#### SHORT PROBLEM 1:
Using the article on the Camden tower block evacuation, answer these questions:
(a) How many people did the Fire Brigade advise evacuating?
(b) Besides the cladding, what problem did Nancy Martin learn of the following day?
(c) Where was she forced to stay temporarily?

* Begin EXCERPT PROVIDED *

Residents in Camden speak about Grenfell fire and their evacuation due to fire risk

World Socialist Web Site reporters spoke to Nancy Martin who was among the residents evacuated from the Taplow tower block on the Chalcots Estate in London by Labour Party-run Camden council over the weekend.

The Fire Brigade advised the evacuation of around 4,000 people due to multiple fire risks in four of five blocks on the estate.

Camden resident speaks about Grenfell fire and her evacuation due to fire risk

The blocks are enclosed in the same flammable cladding as that of Grenfell Tower, which assisted in the spread of a small fire that rapidly became an inferno. The June 14 fire killed at least 79 people and the death toll is expected to rise.

The cladding on the Chalcots Estate was due to be taken down before the decision was made to entirely evacuate the blocks. According to the council, it will take weeks for the necessary remedial work to be carried out on the high rises.

Along with some of the other evacuees, Nancy Martin has been forced to stay temporarily at a hotel, where she spoke to WSWS reporters. She was there with a friend, Lana, who had flown to the UK to spend this weekend with her.

Nancy described how she heard that her block was to be evacuated last Friday. “I did some shopping and came back around 4 o’clock. I spoke to our housing officer because there wasn’t much communication in terms of timescales, when they are doing something [to the cladding on the tower blocks]… how long it was going to last, and when do they start? There was not really much communication about that at all.

“After a quick chat, I went upstairs. Later I went out and had a drink with a friend in a pub. We came back upstairs around 7:30PM and I got a phone call from my son saying he had heard on the news that we were being evacuated. I thought, ‘Great, no one has actually told me anything!’ It was a couple of hours later that someone came and knocked on my door saying we were going to be evacuated.

“We decided to stay that night because there was nowhere to go. The sports centre was open but I wasn’t going to spend all night in a sports centre waiting to be sent somewhere. They just said the building was unsafe, if I recall correctly. They didn’t explain in detail why it was unsafe.”

Nancy explained that it was only the following day that she found out. It “wasn’t just the cladding,” she said, “it was that the gas pipes are faulty. The Fire Brigade advised it wasn’t safe and we had to be evacuated.”

She said the block had been “refurbished” with the unsafe cladding in “2008 but it started in 2006,” so she had been living in an unsafe block for nearly a decade.

Asked what she thought about high-rise flats being clad in combustible material, Nancy said, “Someone definitely should be in prison.”

“Whoever signed the papers in the council that this particular material should be used for our blocks should be held responsible and brought to account for his or her actions.

“I don’t see the logic in a company even proposing two types of material for the high-rise blocks. One that is fire resistant and the other that isn’t. What’s the point? If you are not supposed to be using non-fire resistant materials on properties higher than whatever metres, you shouldn’t even be suggesting that as an option.”

* End EXCERPT PROVIDED *
* Begin RECORDS TO USE *

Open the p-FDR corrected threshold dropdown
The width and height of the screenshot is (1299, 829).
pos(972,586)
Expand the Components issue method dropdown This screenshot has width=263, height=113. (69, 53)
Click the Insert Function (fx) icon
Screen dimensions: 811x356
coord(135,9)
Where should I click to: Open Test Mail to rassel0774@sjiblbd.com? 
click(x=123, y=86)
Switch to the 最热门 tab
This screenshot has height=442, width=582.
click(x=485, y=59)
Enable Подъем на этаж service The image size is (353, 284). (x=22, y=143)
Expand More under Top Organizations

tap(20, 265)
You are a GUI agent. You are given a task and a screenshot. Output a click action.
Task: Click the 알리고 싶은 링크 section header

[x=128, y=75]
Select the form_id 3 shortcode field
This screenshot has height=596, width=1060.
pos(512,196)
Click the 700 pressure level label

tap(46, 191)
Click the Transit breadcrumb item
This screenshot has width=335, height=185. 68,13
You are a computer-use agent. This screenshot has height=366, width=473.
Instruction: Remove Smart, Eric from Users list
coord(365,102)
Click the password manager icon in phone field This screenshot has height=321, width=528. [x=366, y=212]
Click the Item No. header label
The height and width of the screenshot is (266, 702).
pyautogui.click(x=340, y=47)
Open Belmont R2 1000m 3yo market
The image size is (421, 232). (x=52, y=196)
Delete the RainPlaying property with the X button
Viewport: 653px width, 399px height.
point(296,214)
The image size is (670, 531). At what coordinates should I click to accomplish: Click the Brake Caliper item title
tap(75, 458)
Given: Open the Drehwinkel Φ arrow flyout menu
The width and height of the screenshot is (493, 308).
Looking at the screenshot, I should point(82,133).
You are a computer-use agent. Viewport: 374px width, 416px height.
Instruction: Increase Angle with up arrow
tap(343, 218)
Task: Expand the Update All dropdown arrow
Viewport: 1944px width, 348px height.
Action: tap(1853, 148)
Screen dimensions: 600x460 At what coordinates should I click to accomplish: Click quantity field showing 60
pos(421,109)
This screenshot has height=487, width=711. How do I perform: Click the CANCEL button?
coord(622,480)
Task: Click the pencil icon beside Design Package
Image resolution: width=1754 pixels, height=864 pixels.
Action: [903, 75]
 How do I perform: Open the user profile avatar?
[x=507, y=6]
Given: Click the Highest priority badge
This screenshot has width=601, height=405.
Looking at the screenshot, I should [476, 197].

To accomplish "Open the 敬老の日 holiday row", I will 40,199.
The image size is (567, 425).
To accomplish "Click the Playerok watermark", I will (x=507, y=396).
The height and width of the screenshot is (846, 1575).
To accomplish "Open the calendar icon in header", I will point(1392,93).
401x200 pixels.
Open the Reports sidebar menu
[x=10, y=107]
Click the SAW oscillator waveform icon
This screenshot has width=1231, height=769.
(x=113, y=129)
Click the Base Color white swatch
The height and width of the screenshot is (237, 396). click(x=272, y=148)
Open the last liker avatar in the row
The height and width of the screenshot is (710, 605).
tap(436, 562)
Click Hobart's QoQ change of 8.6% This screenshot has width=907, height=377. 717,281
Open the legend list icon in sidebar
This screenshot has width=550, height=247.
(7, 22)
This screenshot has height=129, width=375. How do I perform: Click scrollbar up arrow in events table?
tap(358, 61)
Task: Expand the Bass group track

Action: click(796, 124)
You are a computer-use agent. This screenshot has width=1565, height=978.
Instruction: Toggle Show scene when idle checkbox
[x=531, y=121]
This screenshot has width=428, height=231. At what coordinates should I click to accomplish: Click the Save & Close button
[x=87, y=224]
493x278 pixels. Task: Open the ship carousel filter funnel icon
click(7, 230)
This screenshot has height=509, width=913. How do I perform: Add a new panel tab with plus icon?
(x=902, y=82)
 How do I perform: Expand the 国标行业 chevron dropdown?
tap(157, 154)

* End RECORDS TO USE *

#### SHORT PROBLEM 2:
Duplicate the records from the line that contains "The image size is (567, 425)." up to and including the line that contains "Action: click(796, 124)".

#### WRITTEN RESPONSE 1:
(a) Around 4,000 people.
(b) The gas pipes are faulty.
(c) At a hotel.

#### WRITTEN RESPONSE 2:
The image size is (567, 425).
To accomplish "Click the Playerok watermark", I will (x=507, y=396).
The height and width of the screenshot is (846, 1575).
To accomplish "Open the calendar icon in header", I will point(1392,93).
401x200 pixels.
Open the Reports sidebar menu
[x=10, y=107]
Click the SAW oscillator waveform icon
This screenshot has width=1231, height=769.
(x=113, y=129)
Click the Base Color white swatch
The height and width of the screenshot is (237, 396). click(x=272, y=148)
Open the last liker avatar in the row
The height and width of the screenshot is (710, 605).
tap(436, 562)
Click Hobart's QoQ change of 8.6% This screenshot has width=907, height=377. 717,281
Open the legend list icon in sidebar
This screenshot has width=550, height=247.
(7, 22)
This screenshot has height=129, width=375. How do I perform: Click scrollbar up arrow in events table?
tap(358, 61)
Task: Expand the Bass group track

Action: click(796, 124)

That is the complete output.